Roughly ninety seconds before the lights go down, Helen Coles (Desdemona) approaches me. ‘Seen anything good at the Fringe this year? I’ve got a day off tomorrow and I want to see so much.’ The whole cast is chatting away to us and each other as though it’s a casual dress rehearsal. The lights dim and Coles whispers, ‘Oh there’s the lights. Better go! Great talking to you…’ then instantly switches into one of strongest portrayals of Desdemona I’ve seen at a Fringe show in five years. Confidence, it turns out, really is the key.
It’s not just Coles who exudes a quiet confidence. I’ve seen many Shakespeare attempts at the Fringe, and all-female company Smooth Faced Gentlemen – best-known up to now for their critically acclaimed Titus Andronicus – are as polished as they come. Not that this means they take themselves too seriously; the most impressive feat of this production is how funny they’ve managed to make Othello. I often think a lot of Fringe-goers avoid Shakespeare’s tragedies because they think they’re not as entertaining as say, Much Ado About Nothing, but those people are missing out on this production’s stunning comedic timing and sparkling wit.
As much as the Bard is to thank for this, it’s also down to the ability of Smooth Faced Gentlemen to trim a hefty-plot driven play into an abbreviated version which not only flows beautifully, but keeps all the laughs in. A particular highlight is the scene in which the officers drink, and Cassio starts a brawl. The humour is only made stronger by the slightly B-grade blood effects.
The acting is wonderful too. As already mentioned, Coles makes a fantastic Desdemona, a character who I often struggle with in other productions; here, she’s both charming and ballsy. Anita Joy Uwejah demands our attention as Othello, first with subtle charm then with explosive and unpredictable anger. But it’s Henri Merriam as Emilia who steals the scene, with the bedchamber chat with Desdemona about the nature of husbands and marriage. It was here that the female control of this production made itself known, and where I most appreciated it.

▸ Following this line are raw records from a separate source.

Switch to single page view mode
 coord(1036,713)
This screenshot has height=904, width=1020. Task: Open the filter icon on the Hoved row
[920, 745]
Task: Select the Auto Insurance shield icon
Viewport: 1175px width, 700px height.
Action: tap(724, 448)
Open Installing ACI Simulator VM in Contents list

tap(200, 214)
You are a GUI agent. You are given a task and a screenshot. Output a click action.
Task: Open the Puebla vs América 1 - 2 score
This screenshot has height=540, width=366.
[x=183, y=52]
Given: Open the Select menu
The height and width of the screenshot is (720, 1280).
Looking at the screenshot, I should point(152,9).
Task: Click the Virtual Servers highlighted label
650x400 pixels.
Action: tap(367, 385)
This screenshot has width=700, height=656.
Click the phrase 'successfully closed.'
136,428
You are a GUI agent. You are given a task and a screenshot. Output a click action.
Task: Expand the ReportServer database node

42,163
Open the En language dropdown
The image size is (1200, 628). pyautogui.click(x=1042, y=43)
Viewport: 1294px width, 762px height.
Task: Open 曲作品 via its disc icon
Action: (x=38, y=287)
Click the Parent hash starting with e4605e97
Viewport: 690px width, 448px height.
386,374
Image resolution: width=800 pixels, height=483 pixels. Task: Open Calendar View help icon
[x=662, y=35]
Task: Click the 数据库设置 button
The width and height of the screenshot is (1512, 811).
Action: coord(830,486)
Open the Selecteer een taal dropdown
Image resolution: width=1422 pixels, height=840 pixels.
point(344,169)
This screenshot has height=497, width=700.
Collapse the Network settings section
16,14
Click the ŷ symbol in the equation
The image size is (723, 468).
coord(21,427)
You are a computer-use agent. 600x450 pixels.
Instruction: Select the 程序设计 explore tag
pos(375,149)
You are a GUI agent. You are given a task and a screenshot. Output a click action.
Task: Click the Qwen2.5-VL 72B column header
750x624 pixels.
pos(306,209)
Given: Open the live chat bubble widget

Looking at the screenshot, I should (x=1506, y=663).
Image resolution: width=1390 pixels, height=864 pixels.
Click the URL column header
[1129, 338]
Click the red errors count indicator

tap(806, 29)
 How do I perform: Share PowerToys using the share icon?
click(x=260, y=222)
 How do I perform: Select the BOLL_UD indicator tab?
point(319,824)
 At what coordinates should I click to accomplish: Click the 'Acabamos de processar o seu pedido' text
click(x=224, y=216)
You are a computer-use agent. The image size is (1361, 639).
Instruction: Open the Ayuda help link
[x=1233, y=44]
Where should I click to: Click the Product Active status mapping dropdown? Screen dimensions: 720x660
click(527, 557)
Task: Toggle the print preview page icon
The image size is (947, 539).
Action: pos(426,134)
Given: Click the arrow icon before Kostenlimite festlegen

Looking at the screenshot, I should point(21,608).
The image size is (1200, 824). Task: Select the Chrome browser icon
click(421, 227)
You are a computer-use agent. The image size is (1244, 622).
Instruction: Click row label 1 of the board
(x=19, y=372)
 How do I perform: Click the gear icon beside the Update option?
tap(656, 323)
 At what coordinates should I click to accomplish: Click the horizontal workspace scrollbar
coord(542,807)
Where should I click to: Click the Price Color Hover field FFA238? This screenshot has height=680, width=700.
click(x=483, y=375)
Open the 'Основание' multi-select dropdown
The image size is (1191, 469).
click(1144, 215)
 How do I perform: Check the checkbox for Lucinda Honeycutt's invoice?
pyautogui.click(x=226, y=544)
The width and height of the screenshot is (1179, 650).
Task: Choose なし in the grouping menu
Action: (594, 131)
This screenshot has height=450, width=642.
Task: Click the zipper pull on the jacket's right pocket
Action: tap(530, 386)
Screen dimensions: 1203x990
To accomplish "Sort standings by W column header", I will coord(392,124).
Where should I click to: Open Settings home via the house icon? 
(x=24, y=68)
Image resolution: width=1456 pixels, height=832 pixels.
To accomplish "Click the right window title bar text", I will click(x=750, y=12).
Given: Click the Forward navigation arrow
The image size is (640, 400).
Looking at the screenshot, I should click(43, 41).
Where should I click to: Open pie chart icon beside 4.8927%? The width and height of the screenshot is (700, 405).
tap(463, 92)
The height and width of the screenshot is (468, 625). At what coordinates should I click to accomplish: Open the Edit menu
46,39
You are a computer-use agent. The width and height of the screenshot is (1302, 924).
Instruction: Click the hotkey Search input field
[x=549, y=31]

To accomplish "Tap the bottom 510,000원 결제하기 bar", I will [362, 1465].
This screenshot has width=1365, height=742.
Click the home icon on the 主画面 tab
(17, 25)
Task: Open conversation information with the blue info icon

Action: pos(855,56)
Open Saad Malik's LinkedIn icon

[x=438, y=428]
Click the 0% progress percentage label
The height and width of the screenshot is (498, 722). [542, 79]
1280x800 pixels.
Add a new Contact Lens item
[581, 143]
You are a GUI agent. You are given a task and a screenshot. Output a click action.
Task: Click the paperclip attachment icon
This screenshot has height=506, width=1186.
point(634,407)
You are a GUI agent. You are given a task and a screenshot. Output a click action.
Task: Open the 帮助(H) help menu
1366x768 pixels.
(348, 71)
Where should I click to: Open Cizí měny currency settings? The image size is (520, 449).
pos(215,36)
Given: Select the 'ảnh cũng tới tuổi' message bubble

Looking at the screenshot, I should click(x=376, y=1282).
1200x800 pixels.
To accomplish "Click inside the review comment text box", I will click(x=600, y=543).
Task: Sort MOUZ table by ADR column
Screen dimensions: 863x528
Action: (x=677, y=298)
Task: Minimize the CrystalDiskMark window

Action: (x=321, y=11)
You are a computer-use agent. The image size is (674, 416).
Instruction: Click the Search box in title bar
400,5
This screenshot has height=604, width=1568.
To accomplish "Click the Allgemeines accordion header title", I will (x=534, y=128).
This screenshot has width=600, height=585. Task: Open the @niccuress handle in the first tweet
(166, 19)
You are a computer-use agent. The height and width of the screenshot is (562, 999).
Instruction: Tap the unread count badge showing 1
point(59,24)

Personally I thought the character of Iago (played by Ashlea Kaye) could have been brought to another level, but perhaps this is down to the fact that among such a strong cast Iago's role is a little overshadowed. There’s also some very clever staging with the use of door frames and Venetian blinds, bringing a sense of voyeurism to the play, and throwing focus on a tragedy largely concerned with domestic affairs.
On the whole, this is a production you must see if you’re looking for Shakespeare at the Fringe. It combines compelling drama with clever humour, producing a well-rounded adaptation of Othello that holds your attention for the full seventy minutes. So if I had to describe it in one word? Smooth.